» **EXTRACTED ENTRIES**:
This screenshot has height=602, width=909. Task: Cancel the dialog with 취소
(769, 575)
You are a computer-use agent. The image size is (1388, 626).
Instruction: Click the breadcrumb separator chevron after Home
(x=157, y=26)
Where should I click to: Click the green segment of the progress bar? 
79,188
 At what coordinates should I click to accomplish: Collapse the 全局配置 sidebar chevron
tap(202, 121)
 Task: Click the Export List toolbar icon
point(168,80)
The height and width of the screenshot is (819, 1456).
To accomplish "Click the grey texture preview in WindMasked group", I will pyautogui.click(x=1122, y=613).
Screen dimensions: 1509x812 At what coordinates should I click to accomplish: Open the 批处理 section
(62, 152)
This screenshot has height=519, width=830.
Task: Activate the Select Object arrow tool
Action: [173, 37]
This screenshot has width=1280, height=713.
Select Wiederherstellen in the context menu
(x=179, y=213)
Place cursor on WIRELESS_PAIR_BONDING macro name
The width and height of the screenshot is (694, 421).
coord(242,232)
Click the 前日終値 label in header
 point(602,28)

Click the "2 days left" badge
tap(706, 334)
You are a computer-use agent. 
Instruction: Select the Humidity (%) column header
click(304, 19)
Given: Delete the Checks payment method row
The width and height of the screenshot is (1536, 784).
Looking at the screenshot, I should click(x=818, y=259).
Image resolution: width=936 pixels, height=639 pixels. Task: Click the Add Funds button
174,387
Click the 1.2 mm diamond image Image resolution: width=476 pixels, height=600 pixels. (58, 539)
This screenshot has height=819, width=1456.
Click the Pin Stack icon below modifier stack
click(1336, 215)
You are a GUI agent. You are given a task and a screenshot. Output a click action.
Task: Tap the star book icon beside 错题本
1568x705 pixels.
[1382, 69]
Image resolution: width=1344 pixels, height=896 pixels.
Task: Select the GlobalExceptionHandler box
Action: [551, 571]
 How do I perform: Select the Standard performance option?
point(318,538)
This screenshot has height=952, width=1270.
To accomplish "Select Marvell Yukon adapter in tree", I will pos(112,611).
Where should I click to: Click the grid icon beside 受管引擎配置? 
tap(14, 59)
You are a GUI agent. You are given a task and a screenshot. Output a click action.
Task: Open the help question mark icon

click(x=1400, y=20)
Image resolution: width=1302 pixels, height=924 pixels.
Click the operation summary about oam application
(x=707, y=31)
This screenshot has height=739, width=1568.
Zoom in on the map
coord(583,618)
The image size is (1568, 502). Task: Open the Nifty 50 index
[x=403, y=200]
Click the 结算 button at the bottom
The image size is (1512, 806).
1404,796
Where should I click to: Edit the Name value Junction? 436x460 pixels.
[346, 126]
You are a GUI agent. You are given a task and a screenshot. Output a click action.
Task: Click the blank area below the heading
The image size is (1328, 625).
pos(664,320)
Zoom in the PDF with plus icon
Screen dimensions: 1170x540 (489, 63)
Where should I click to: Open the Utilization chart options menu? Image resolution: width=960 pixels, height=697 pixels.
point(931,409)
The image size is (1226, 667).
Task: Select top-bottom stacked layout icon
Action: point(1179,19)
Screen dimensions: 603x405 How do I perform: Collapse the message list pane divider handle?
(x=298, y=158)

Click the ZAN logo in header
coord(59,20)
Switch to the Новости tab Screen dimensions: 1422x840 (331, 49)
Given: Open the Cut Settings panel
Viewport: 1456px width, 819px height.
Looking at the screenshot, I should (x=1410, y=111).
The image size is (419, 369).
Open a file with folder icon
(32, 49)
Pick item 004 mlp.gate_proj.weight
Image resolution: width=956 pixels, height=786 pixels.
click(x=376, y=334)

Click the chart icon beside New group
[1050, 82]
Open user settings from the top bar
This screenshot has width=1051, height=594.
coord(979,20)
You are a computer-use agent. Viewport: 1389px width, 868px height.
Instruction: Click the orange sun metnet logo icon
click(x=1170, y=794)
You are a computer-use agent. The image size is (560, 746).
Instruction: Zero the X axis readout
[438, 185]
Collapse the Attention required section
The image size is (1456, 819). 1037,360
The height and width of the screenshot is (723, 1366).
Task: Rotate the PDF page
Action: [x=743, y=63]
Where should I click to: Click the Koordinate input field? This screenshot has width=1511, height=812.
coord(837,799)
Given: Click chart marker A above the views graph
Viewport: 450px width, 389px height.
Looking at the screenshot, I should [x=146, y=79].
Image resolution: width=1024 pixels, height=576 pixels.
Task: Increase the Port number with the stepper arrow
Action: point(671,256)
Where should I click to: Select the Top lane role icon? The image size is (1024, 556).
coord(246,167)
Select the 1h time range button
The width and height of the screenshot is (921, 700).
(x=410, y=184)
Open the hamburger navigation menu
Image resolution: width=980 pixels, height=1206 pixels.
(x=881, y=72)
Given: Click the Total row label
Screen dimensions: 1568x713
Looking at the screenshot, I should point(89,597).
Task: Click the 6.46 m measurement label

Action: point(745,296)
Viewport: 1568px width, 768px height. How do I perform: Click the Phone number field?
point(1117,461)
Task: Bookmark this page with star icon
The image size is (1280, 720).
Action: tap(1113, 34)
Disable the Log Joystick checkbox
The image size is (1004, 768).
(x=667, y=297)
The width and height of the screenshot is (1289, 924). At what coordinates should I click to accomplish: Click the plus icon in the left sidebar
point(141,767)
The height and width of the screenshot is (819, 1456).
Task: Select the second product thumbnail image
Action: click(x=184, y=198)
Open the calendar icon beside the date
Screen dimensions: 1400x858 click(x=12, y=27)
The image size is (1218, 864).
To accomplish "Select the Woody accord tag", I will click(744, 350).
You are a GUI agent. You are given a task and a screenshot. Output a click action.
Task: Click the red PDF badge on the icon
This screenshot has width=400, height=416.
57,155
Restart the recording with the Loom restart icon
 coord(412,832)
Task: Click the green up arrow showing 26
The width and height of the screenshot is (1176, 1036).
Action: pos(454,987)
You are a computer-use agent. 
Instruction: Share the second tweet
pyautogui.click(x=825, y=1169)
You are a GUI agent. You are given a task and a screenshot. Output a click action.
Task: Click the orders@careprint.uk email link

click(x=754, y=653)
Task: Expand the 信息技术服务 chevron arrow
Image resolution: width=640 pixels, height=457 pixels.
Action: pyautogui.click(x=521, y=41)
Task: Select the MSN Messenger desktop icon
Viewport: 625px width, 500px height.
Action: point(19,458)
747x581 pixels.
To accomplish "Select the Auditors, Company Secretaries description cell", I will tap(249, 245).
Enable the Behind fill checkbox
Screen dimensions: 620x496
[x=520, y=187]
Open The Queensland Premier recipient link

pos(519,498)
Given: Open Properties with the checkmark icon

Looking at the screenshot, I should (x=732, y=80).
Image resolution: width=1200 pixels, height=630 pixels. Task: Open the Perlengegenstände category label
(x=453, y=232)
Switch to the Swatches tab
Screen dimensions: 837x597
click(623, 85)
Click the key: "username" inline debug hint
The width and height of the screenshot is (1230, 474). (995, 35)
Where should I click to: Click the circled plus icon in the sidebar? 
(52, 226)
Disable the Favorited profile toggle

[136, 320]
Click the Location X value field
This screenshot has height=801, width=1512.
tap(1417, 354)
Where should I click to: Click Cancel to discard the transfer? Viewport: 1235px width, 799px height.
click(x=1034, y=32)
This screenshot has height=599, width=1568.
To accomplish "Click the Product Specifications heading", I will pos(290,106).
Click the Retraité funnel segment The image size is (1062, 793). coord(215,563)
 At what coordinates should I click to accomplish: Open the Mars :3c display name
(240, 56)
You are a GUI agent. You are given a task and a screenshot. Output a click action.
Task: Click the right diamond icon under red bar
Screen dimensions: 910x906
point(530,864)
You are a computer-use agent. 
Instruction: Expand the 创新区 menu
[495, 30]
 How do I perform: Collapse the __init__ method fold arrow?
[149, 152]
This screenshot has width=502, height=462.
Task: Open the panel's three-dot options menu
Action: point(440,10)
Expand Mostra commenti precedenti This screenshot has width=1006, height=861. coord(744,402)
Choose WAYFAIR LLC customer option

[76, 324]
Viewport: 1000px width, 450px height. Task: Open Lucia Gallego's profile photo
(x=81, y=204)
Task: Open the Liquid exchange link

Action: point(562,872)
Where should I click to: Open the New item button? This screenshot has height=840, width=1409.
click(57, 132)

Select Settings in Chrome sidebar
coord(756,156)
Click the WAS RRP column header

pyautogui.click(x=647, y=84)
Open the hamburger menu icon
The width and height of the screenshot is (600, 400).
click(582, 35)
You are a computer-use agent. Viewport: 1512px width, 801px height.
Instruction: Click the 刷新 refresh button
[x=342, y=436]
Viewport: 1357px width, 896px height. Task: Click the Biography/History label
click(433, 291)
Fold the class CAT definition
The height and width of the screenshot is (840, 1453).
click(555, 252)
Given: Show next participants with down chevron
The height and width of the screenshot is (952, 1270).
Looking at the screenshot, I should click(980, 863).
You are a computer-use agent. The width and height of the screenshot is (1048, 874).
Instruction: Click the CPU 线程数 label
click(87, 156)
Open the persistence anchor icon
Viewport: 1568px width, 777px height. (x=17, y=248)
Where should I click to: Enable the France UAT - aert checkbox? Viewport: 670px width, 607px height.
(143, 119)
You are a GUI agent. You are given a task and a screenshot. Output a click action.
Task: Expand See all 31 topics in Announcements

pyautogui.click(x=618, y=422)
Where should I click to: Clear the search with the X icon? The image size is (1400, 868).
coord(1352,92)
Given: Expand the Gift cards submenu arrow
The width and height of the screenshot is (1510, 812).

» **WRITTEN REQUEST**:
Rewrite the records as a numbered list, omitting blank lines, starting with the line that contains "Where should I click to: Open the New" and going on through the line that contains "click(87, 156)".

» **REPLY**:
1. Where should I click to: Open the New item button? This screenshot has height=840, width=1409.
2. click(57, 132)
3. Select Settings in Chrome sidebar
4. coord(756,156)
5. Click the WAS RRP column header
6. pyautogui.click(x=647, y=84)
7. Open the hamburger menu icon
8. The width and height of the screenshot is (600, 400).
9. click(582, 35)
10. You are a computer-use agent. Viewport: 1512px width, 801px height.
11. Instruction: Click the 刷新 refresh button
12. [x=342, y=436]
13. Viewport: 1357px width, 896px height. Task: Click the Biography/History label
14. click(433, 291)
15. Fold the class CAT definition
16. The height and width of the screenshot is (840, 1453).
17. click(555, 252)
18. Given: Show next participants with down chevron
19. The height and width of the screenshot is (952, 1270).
20. Looking at the screenshot, I should click(980, 863).
21. You are a computer-use agent. The width and height of the screenshot is (1048, 874).
22. Instruction: Click the CPU 线程数 label
23. click(87, 156)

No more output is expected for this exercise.